We could jump right in with questions as to who had the car first, who wants the car and why do they want it, then start throwing commands left and right. “Johnny, you give the car to Sam. He gets a turn now. You can have it back in five minutes. And don’t cry or fuss.”

*cue the sound of helicopter blades whopping*

But my favorite method is to quietly say what I see happening, make sure each child knows how the other is feeling, and offer solutions to restore peace. Because people are more important than toys {another life commandment}.

Children need to be taught how to eventually work out conflict all on their own. They need to be taught healthy conflict resolution. They need to be aware of their feelings and the feelings of others. And the best way to teach all of this is through lots of example dialogue and role-playing.

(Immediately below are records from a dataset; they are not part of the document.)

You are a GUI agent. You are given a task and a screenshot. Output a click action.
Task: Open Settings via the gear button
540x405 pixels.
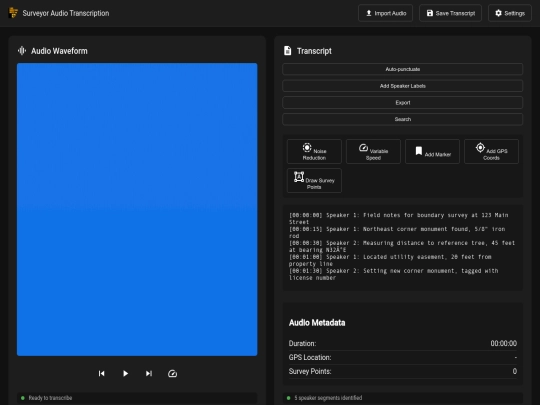click(510, 13)
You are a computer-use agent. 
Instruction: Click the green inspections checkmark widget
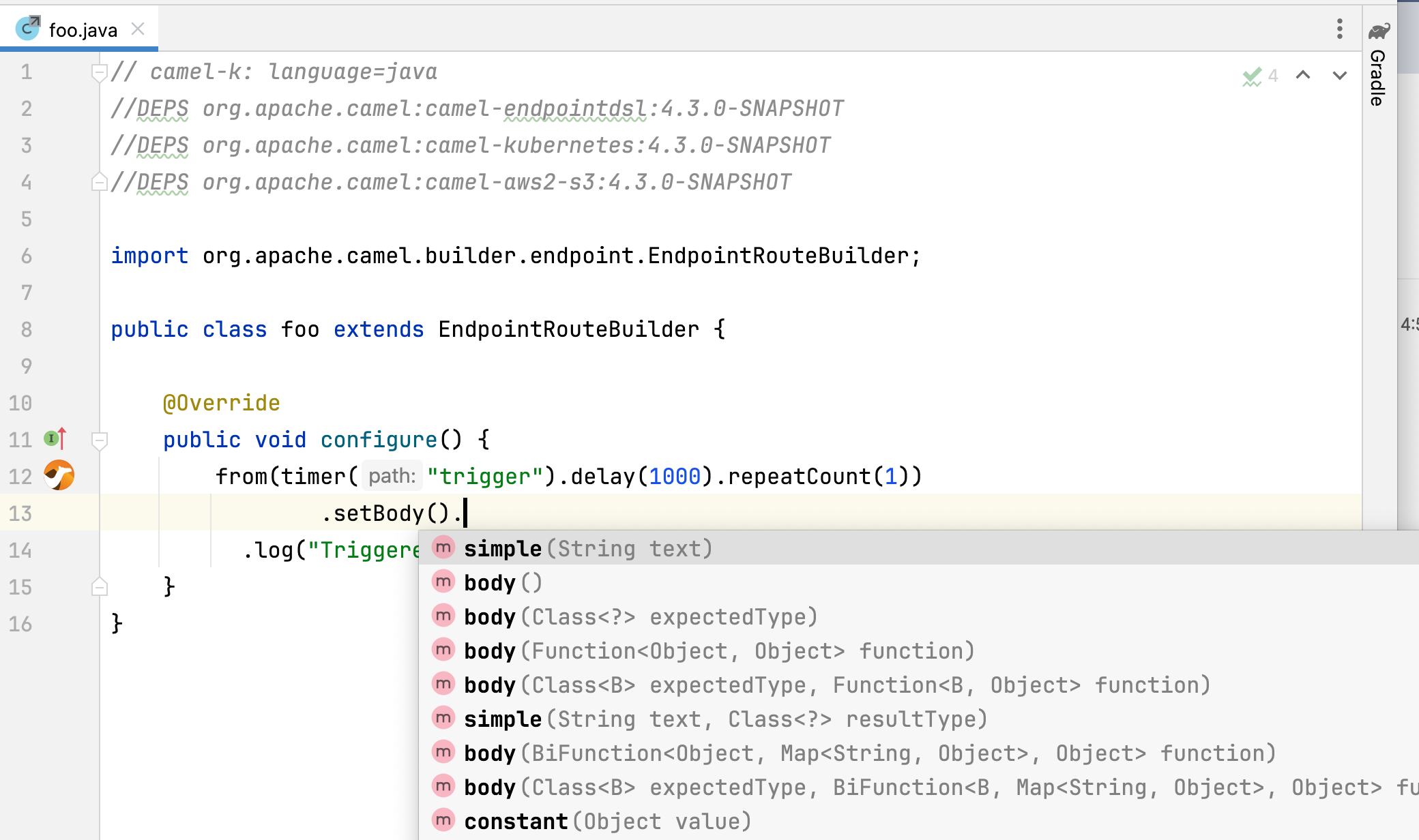1252,76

“I see Ezra grabbed the toy you were playing with. He wants it too. How can we work this out so that all of us are happy? Want to give him five minutes to play with it and then ask for a turn?”

{example dialogue for Peter to say to a frustrated friend}   
“Oh, it sounds like you don’t want to play this game anymore. You must be feeling bored or upset. Can we play firefighters instead? Or do you want to play chase?”

Peter knows that if he is struggling to get along with someone, be it a friend or his brother, he has four tools in his toolbox: {thank you smart husband for this wisdom}
NEW TOY -- find a new toy for yourself or the other person
NEW ACTIVITY -- think of something else to do that you both might enjoy
GROWNUP HELP -- ask a grownup to help with solutions
ALONE TIME -- be alone for awhile

This takes a LOT of repetition. We find ourselves saying it more times than we’d like. But I believe there will be a pay-off. We've seen small promises of success already. ;)

Happy children are children that know how to problem solve and work things out with others.